───── TEXT SEGMENT ─────

Microsoft EMET is an effective way of preventing many vulnerabilities from being exploited; however, systems that use AMD or ATI video drivers do not support the feature that provides the highest amount of protection.

Microsoft EMET is a utility that helps to prevent vulnerabilities from being exploited. Rather than reacting to specific, individual vulnerabilities, EMET proactively mitigates an entire class of vulnerabilities. Application crashes that could otherwise be exploited to run an attacker's code are reduced to crashes that may just cause a denial of service. The way that it accomplishes this is primarily through the defensive techniques of DEP (Data Execution Prevention) and ASLR (Address Space Layout Randomization). More information about DEP and ASLR is available in the Microsoft SRD Blog. The two main things to keep in mind with DEP and ASLR are:

  1. DEP and ASLR both must be used to provide protection.
  2. ASLR is supported only by Windows Vista or later. Windows XP, Server 2003, and earlier platforms do not support ASLR.

───── INPUT DATA ─────

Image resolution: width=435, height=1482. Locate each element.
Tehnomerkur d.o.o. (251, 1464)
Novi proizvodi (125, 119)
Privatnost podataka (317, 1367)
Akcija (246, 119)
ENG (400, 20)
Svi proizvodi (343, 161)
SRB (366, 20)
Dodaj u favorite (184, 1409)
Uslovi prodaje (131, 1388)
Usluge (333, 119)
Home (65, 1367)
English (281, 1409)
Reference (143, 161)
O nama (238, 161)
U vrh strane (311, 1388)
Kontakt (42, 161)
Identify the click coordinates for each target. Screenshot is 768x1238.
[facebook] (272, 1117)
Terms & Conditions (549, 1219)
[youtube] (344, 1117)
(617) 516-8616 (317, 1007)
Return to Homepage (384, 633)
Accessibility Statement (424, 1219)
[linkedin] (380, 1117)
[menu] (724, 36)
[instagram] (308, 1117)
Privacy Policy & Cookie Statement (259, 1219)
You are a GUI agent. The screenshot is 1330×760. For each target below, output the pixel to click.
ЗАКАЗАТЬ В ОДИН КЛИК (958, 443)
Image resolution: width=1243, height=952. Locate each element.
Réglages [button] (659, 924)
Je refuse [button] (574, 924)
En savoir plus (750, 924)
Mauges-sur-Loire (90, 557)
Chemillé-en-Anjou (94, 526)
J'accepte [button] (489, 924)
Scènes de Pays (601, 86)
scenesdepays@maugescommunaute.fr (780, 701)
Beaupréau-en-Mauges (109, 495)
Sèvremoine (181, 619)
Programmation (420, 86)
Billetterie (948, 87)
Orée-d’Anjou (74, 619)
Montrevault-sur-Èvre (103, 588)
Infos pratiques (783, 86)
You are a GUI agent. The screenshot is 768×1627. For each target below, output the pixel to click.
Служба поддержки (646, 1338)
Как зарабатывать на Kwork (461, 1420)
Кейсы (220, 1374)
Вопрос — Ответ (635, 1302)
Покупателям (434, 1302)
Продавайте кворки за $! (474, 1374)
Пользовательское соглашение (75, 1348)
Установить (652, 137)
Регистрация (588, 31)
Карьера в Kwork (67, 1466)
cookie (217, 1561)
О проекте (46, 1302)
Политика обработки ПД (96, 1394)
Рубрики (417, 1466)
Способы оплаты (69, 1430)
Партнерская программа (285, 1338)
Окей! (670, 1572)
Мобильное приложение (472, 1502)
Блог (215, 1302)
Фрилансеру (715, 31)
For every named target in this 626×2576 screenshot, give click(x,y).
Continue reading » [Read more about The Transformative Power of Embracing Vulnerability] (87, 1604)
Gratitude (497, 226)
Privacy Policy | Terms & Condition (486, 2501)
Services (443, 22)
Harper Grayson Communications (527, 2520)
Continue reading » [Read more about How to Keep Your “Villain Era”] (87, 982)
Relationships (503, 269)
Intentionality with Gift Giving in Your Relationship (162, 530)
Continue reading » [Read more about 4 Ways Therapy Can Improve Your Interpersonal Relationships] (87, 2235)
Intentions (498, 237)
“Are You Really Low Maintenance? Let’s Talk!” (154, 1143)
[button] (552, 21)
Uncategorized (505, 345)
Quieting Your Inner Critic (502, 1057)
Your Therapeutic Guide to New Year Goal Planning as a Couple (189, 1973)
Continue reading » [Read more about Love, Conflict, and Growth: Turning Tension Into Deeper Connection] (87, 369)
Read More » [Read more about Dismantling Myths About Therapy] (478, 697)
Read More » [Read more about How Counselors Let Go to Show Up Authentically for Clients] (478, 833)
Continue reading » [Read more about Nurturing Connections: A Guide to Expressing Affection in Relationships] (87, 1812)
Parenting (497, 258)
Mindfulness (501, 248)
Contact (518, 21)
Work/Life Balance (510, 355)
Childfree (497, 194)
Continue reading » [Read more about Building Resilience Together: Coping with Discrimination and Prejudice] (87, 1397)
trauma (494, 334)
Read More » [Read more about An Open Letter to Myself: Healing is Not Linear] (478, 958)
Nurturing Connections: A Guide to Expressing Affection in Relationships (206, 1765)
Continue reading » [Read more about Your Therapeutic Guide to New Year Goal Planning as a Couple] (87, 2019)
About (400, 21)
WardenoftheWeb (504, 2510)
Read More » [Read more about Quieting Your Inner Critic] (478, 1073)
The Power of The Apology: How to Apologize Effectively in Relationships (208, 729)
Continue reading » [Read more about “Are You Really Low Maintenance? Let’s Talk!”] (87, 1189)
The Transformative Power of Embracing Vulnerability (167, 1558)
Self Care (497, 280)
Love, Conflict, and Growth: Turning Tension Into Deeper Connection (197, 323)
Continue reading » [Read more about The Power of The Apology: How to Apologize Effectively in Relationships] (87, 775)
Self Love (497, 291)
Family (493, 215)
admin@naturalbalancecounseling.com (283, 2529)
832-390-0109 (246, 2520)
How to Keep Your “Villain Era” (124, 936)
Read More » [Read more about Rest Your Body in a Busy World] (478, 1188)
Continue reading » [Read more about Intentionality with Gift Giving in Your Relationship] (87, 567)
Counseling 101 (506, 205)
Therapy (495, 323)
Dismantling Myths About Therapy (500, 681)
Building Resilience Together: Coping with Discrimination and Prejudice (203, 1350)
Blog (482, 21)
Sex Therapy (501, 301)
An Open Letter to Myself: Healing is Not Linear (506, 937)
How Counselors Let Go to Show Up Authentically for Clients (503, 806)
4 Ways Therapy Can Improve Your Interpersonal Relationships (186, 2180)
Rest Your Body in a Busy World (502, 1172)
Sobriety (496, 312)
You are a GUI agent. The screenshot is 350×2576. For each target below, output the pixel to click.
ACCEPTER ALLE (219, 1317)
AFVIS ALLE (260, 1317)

─────

▸ PROBLEMS TO WORK ON:
1: According to the Microsoft EMET text, which systems do not support the feature that provides the highest amount of protection?
2: Which Windows versions does the Microsoft EMET text name? List them all.
3: Carry the Microsoft EMET text forward from its last sentence.

▸ TASK RESULTS:
1: Systems that use AMD or ATI video drivers.

2: Windows Vista, Windows XP, Server 2003

3:
Along with other mitigation techniques, EMET provides a way to force DEP and ASLR to be enabled, regardless of whether the software vendor has decided to opt-in to use the features. The two ways that DEP and ASLR can be enabled with EMET are:

  1. On a system-wide basis
  2. On a per-application basis

The advantage of enabling DEP and ASLR on a system-wide basis is that those exploit mitigation techniques will be enforced for every single application that runs on a system, rather than only for the applications that have explicitly been added to the EMET list. To enable the ability to set ASLR to be "Always on" on a system-wide basis, set the following registry value to 1: HKEY_LOCAL_MACHINE\SOFTWARE\Microsoft\EMET\EnableUnsafeSettings

Why is this functionality not exposed by default? Some software is not compatible with ASLR and may not function properly as the result of enabling it or other EMET mitigations. The most critical example of this is the driver software for AMD and ATI video chips. If ASLR is enabled system-wide on a system that has AMD or ATI video drivers installed, then the machine may fail to boot properly, resulting in a "BSOD" crash.

The interesting impact of this incompatibility is that Microsoft Windows systems that have an AMD or an ATI video chip cannot be secured as well as systems with video chips that have ASLR-compatible drivers. In other words, environments that require the utmost security against attacks should avoid AMD/ATI video cards until the drivers support system-wide ASLR.

We are currently tracking video driver incompatibility with ASLR as VU#458153. If there are other drivers that are incompatible with system-wide ASLR, we'd like to hear about it.

Update: June 28, 2012

AMD has provided updated Catalyst drivers version 12.6 for supported Radeon hardware; these drivers are compatible with system-wide ASLR.